● What you have to do
Restate the data word for word and leave the images out.

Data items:
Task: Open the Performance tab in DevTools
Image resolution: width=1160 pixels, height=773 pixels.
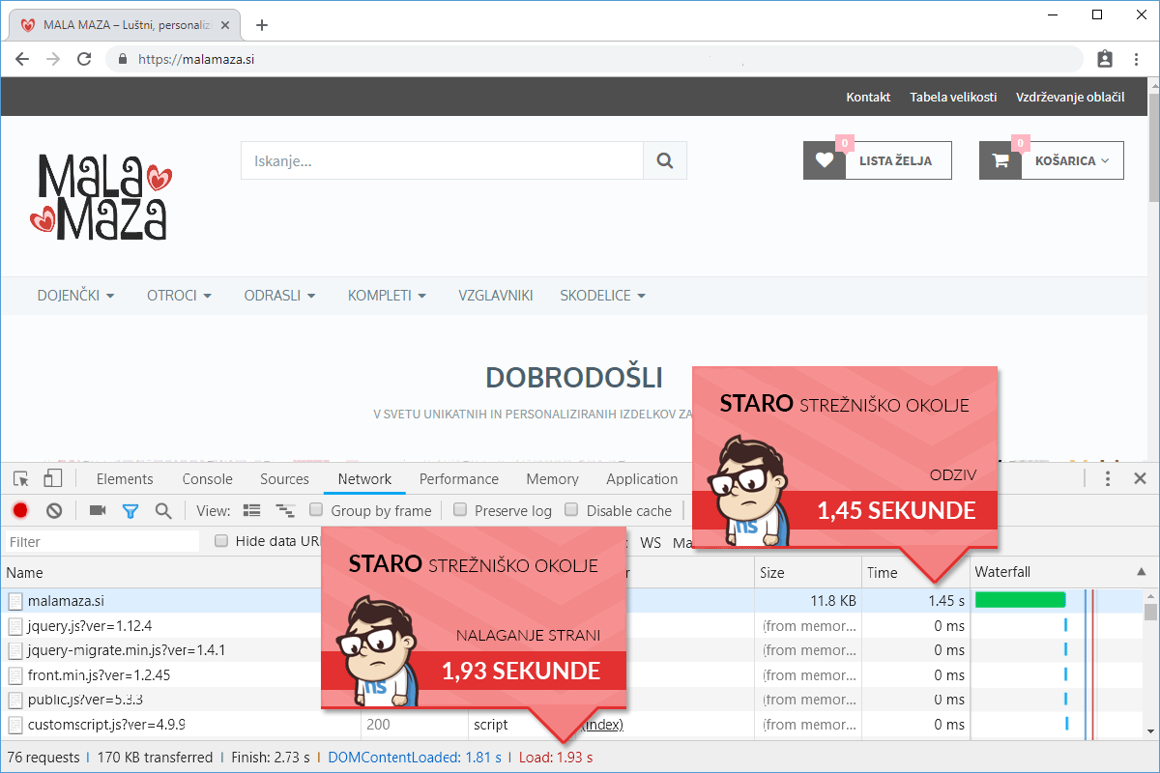Action: click(458, 478)
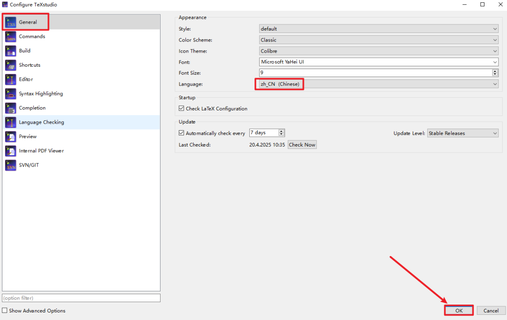Image resolution: width=507 pixels, height=320 pixels.
Task: Click the Completion settings icon
Action: pos(11,108)
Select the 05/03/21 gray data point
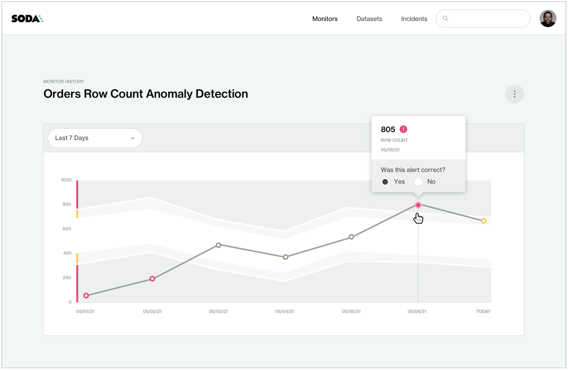Screen dimensions: 569x370 click(218, 245)
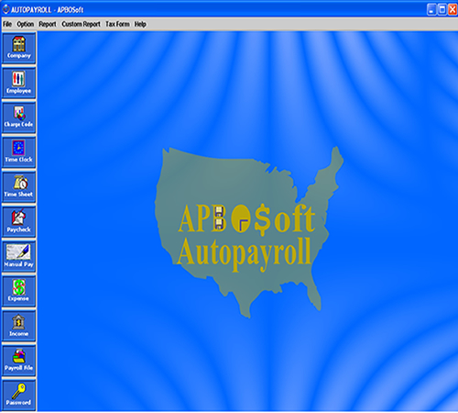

● Output for this task
Task: Open the Performance tab in DevTools
Image resolution: width=1160 pixels, height=773 pixels.
Action: click(458, 478)
Image resolution: width=507 pixels, height=320 pixels.
Task: Click the Completion settings icon
Action: pos(11,108)
Select the 05/03/21 gray data point
Screen dimensions: 569x370 click(218, 245)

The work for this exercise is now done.